The two dissenting justices were Thomas and Alito. In their dissent, Thomas and Alito asserted the code is protected by copyright: “Oracle’s code at issue here is copyrightable, and Google’s use of that copyrighted code was anything but fair.”

Why we care. This is a big deal for software and tech companies in the areas of fair use and open source. “The Court noted that fair use has ‘an important role to play for computer programs by providing a context-based check that keeps the copyright monopoly afforded to computer programs within its lawful bounds.’ I suspect this theme will unlock many future arguments and claims regarding the application of fair use to software related claims.  We will see more copying, more cases, and more claims of fair use,” said J. Michael Keyes, intellectual property attorney and partner at the international law firm Dorsey & Whitney.

LinkedIn levels up, understanding local shoppers, and recovering from algorithm updates

LinkedIn adds video cover stories.

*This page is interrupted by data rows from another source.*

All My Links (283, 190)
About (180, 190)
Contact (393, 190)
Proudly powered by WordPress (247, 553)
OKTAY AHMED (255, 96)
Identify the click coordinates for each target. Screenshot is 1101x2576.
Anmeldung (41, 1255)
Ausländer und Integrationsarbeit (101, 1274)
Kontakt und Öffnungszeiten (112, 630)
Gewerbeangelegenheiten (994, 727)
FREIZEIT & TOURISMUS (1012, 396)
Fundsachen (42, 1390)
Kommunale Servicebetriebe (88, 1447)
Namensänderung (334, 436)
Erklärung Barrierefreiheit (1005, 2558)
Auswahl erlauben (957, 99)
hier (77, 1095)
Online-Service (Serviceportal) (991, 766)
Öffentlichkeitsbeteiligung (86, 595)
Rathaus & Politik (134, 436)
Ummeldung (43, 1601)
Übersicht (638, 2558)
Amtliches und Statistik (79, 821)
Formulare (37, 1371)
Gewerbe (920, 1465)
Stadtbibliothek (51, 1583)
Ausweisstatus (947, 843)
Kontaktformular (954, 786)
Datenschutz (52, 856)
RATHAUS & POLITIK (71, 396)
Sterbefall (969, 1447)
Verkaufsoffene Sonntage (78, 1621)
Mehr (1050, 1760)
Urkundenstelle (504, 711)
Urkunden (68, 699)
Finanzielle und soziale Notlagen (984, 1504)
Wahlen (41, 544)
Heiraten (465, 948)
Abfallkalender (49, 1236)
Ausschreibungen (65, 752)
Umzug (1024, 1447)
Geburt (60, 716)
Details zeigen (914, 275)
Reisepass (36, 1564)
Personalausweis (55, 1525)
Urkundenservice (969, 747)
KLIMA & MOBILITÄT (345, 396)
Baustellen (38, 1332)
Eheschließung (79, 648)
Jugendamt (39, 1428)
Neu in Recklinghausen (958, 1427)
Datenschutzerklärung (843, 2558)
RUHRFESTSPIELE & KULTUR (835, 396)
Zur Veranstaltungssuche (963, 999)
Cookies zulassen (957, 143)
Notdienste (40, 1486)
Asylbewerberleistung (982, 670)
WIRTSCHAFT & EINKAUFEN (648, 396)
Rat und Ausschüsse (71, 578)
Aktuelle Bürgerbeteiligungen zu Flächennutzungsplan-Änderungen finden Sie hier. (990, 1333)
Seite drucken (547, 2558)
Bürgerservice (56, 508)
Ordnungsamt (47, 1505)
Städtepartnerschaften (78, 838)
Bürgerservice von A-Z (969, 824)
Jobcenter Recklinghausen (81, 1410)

Not to be left out of the multimedia boom, LinkedIn has added new video cover stories to help personalize the professional platform. “For job seekers, a Cover Story is a great way to introduce yourself to hiring managers by sharing your career goals, providing a peek at your personality and showcasing your communication skills,” wrote Tomer Cohen in the announcement.

Local is now digital: Understanding the new local shopper. Shoppers don’t just turn to Google for things they want to buy on the web; they also use Google to find what they need nearby. Over the past year, Google has seen a significant increase in commercial intent including Search, Maps and YouTube.

How do you strategize algorithm update recovery? That’s one question we asked of many to our 2020 Search Engine Land Award SEO winners. “It’s really chipping away at that [low-quality content] and just making sure that whatever is being indexed by search engines is truly high-quality content,” Lily Ray of Path Interactive told us.

How Big Is Amazon, Really?

In the U.S., Amazon is the king of online shopping. This was made even more evident when the pandemic doubled the retailer’s profits last year.  “Amazon often uses a version of the 5 percent sales figure to counter critics who say the company is too big and powerful. But government investigations into big technology companies are looking at the behavior of Big Tech, not just their size,” wrote Shira Ovide for NYTimes.

It’s something to consider as surveys show digital advertisers will continue to invest in Amazon in 2021 and 2022. 

“Amazon’s ad business also appears, at least in buyers’ eyes, to be less exposed to the ongoing privacy debate and upcoming Apple privacy changes for ad tracking on the iPhone,” wrote Megan Graham for CNBC.

But in this newsletter from NYT, Ovide makes the case that Amazon’s “bigness” is not necessarily in its share of shopping or even online shopping–but in the company’s use of data to influence people’s behavior and to gain advantages (and quash) competition.